Exercise description:
Find each line in the listing below that contains the string "label" and copy those lines.

Task material:
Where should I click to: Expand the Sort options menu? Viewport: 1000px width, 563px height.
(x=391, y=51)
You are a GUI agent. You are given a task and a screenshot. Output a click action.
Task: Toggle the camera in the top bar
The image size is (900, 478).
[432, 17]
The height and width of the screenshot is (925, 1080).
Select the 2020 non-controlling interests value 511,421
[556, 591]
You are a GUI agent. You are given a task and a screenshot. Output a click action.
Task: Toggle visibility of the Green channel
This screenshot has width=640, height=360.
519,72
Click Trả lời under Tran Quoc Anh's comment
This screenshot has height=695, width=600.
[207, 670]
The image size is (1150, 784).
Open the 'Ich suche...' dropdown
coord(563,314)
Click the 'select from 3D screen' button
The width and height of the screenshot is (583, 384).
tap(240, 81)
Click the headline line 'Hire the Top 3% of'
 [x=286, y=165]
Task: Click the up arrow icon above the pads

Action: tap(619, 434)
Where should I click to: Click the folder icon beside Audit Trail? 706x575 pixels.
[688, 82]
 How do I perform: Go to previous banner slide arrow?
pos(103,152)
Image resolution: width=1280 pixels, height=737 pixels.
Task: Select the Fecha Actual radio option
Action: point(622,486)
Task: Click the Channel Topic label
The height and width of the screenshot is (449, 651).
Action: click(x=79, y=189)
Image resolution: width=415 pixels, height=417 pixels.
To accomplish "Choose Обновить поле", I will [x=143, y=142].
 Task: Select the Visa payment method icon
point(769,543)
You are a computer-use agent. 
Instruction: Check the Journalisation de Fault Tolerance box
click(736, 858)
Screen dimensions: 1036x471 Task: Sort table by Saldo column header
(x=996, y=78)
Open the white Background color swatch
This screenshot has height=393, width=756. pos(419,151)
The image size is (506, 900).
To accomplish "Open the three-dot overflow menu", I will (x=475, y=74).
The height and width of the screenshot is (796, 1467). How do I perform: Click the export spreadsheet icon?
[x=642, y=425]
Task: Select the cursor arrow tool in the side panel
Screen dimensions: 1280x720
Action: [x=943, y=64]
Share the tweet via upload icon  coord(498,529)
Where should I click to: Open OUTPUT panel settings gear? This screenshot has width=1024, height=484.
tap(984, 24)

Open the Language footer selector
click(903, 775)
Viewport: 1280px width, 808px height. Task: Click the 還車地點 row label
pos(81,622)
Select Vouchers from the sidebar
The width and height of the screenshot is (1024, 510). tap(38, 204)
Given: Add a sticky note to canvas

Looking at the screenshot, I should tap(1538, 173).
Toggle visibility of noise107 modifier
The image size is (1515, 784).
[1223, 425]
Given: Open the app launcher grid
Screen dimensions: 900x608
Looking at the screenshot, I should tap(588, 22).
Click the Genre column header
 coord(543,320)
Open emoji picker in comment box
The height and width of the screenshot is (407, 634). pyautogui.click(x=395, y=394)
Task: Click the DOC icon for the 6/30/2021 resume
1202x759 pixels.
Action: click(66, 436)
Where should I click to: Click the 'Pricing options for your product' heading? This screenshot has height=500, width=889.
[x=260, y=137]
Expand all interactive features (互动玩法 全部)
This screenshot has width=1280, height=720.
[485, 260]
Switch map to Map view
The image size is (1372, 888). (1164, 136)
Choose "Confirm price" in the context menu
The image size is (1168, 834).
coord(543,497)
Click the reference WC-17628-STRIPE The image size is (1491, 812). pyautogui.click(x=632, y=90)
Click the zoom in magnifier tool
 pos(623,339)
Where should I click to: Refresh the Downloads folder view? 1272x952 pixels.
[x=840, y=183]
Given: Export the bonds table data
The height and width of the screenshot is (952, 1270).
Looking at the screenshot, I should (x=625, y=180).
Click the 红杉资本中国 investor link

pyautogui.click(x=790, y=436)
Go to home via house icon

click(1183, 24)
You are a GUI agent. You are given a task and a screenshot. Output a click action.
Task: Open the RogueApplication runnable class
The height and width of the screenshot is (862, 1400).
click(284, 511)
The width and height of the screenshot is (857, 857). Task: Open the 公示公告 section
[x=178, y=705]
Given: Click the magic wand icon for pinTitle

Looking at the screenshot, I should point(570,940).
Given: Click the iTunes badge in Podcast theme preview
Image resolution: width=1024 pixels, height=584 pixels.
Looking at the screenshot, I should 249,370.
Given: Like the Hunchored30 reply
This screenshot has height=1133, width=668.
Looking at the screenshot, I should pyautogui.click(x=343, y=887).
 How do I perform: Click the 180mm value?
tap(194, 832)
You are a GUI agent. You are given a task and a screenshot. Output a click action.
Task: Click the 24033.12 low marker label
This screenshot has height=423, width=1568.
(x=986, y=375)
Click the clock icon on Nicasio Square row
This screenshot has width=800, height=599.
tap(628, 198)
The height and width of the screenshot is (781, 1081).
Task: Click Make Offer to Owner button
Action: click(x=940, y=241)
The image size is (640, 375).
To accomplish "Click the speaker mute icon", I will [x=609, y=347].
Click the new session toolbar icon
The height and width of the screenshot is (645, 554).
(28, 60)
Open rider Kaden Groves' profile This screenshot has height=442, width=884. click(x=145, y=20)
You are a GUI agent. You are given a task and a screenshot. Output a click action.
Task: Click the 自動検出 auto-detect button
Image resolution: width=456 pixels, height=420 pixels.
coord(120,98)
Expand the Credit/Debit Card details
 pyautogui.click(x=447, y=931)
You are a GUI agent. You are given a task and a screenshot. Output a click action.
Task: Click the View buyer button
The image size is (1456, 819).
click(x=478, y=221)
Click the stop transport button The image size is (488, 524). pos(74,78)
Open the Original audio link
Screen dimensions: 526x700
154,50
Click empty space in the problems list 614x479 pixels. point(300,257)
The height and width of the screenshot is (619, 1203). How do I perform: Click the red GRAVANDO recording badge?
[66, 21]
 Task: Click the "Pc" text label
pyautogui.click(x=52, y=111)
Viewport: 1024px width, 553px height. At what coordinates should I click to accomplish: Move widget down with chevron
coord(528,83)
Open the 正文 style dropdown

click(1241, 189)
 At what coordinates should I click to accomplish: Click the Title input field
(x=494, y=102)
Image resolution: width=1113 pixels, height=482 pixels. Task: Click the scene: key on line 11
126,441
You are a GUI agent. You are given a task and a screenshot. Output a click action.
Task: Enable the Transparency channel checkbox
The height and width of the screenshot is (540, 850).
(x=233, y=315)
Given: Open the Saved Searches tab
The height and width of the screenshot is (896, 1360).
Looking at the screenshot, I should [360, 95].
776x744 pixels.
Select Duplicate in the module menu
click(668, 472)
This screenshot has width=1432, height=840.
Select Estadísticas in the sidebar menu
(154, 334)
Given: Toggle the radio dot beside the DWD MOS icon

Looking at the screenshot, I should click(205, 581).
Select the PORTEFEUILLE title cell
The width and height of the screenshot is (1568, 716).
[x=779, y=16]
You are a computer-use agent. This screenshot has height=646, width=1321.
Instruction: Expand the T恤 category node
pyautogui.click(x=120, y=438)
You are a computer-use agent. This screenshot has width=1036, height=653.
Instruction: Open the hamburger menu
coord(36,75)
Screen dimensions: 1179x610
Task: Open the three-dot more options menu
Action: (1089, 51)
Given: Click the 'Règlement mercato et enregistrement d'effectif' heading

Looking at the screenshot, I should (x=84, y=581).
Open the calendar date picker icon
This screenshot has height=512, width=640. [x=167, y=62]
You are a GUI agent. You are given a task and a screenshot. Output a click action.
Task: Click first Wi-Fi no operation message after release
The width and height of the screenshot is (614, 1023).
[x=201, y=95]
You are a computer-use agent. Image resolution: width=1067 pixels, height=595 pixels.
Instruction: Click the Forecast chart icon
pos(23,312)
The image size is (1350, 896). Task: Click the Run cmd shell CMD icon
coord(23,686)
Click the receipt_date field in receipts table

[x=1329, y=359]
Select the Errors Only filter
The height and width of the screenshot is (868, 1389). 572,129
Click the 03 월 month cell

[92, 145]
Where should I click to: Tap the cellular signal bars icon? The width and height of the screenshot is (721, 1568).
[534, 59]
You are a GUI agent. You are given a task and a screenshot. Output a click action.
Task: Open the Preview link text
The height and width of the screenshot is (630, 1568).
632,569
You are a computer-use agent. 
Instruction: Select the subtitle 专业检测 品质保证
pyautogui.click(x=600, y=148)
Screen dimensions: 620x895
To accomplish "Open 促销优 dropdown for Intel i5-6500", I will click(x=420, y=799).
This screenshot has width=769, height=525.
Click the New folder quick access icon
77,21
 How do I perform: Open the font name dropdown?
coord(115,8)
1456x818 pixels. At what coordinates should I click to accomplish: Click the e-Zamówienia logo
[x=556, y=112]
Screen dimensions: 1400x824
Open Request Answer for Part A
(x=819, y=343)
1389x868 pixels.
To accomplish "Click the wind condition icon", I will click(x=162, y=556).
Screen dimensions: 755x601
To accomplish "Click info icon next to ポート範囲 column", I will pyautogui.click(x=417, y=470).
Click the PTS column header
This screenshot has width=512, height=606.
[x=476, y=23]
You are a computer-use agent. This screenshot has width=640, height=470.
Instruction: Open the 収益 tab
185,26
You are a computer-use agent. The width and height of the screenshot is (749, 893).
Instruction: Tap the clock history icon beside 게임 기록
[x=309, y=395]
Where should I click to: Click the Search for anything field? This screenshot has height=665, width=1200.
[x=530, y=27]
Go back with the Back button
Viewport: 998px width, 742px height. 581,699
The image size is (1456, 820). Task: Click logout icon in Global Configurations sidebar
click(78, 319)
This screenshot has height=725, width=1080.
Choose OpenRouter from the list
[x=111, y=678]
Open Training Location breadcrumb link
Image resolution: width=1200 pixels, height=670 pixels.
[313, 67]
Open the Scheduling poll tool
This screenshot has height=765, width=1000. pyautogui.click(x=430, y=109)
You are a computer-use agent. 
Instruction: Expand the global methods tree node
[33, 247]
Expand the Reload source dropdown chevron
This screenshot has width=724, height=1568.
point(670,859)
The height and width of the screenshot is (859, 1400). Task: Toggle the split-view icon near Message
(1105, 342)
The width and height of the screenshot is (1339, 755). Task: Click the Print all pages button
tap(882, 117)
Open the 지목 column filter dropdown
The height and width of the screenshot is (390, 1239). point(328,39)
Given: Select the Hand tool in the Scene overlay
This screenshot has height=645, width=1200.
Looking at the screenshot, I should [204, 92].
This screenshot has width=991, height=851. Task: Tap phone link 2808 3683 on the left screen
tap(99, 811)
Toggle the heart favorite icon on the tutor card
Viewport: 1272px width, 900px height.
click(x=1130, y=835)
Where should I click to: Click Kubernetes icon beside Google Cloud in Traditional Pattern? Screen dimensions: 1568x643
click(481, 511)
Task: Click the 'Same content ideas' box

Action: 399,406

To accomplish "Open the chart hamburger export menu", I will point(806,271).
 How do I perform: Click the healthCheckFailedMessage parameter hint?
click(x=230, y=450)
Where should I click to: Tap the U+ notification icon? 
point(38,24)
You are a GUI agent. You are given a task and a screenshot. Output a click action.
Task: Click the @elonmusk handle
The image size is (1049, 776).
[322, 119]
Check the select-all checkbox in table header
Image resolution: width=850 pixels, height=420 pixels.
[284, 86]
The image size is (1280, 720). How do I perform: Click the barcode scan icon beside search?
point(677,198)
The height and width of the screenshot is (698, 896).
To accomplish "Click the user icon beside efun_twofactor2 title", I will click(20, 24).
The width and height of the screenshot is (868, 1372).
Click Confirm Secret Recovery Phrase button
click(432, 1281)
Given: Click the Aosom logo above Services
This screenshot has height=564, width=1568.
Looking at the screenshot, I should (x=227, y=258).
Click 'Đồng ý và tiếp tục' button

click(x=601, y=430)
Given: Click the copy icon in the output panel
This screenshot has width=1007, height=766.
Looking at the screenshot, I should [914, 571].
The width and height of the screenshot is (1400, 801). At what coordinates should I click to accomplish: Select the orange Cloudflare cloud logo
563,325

Task result:
Task: Click the Channel Topic label
Viewport: 1280px width, 808px height. Task: Click the 還車地點 row label
Task: Click the 24033.12 low marker label
 Task: Click the "Pc" text label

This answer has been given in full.